Righteous Redeemer, sent to save,
His great power conquered the grave,
Risen Savior, the Hope for man,
Forgiveness of sin, His sovereign plan.

Christ exalted, Spirit move,
Draw us near, dead hearts made new,
Great is the gospel, it’s Your fame,
Christ exalted, we proclaim.

Righteous Redeemer, seated on high,
Holy, Holy, Holy the cry,
He reigns eternal, Savior and King,
Christ Exalted, the praise we sing.

(Bridge)
This myst’ry, Christ in me, the Hope of glory,
This myst’ry, Christ in me, the Hope of glory.

Behind the lines

Co-written with David Ennis, Drew Pearce, and Kevin Schultz.

Behold, my servant shall act wisely; he shall be high and lifted up, and shall be exalted (Isaiah 52:13 ESV).

The God of our fathers raised Jesus, whom you killed by hanging him on a tree. God exalted him at his right hand as Leader and Savior, to give repentance to Israel and forgiveness of sins. And we are witnesses to these things, and so is the Holy Spirit, whom God has given to those who obey him  (Acts 5:30-32 ESV).
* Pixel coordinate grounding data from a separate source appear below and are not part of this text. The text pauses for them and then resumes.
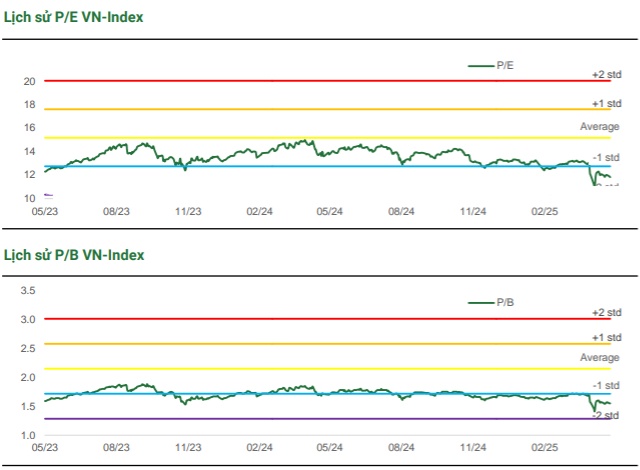Click the orange +1 std line in P/B chart
640x470 pixels.
pyautogui.click(x=300, y=344)
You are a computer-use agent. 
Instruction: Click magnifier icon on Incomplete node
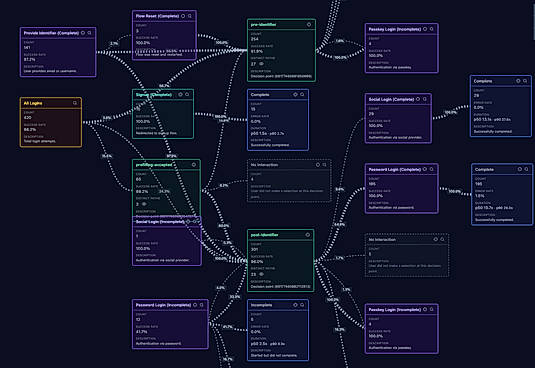coord(302,305)
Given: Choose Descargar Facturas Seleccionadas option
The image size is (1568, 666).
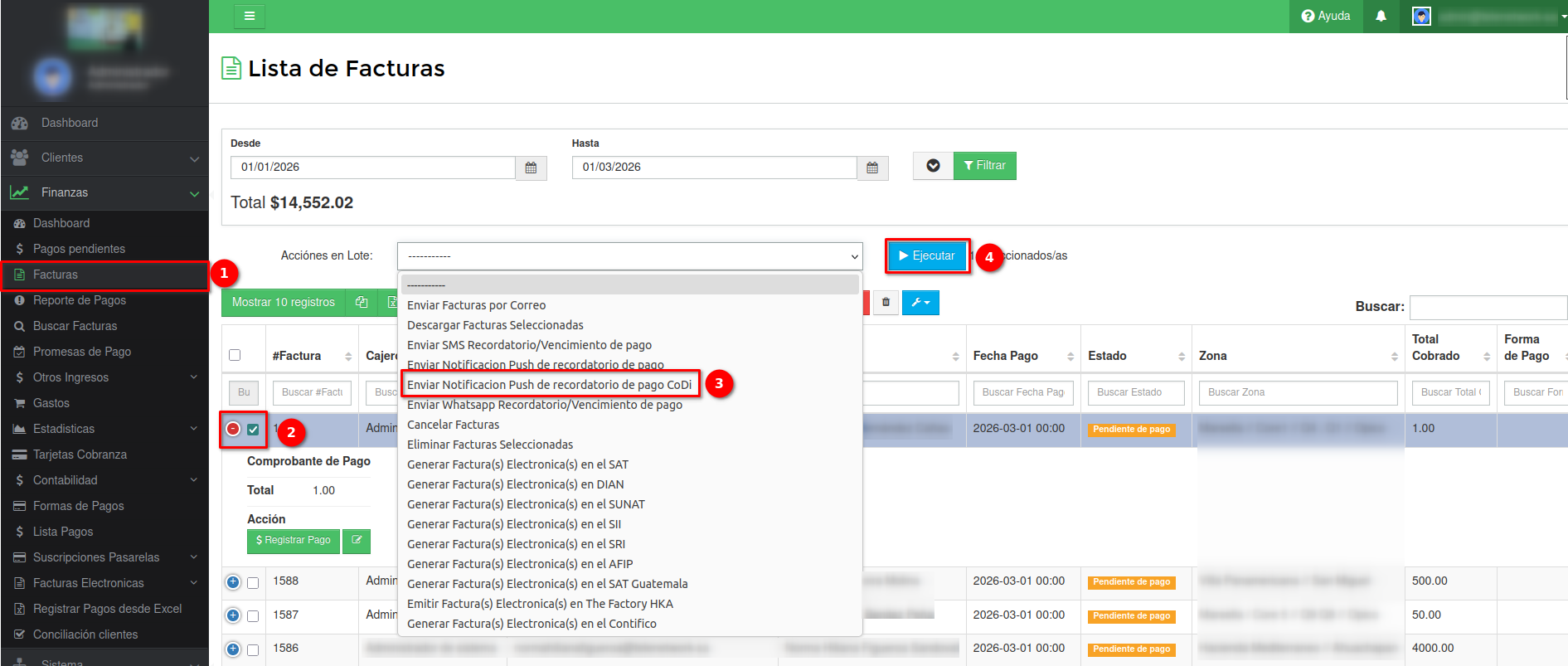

And being found in human form, he humbled himself by becoming obedient to the point of death, even death on a cross. Therefore God has highly exalted him and bestowed on him the name that is above every name, so that at the name of Jesus every knee should bow, in heaven and on earth and under the earth, and every tongue confess that Jesus Christ is Lord, to the glory of God the Father (Philippians 2:8-11 ESV).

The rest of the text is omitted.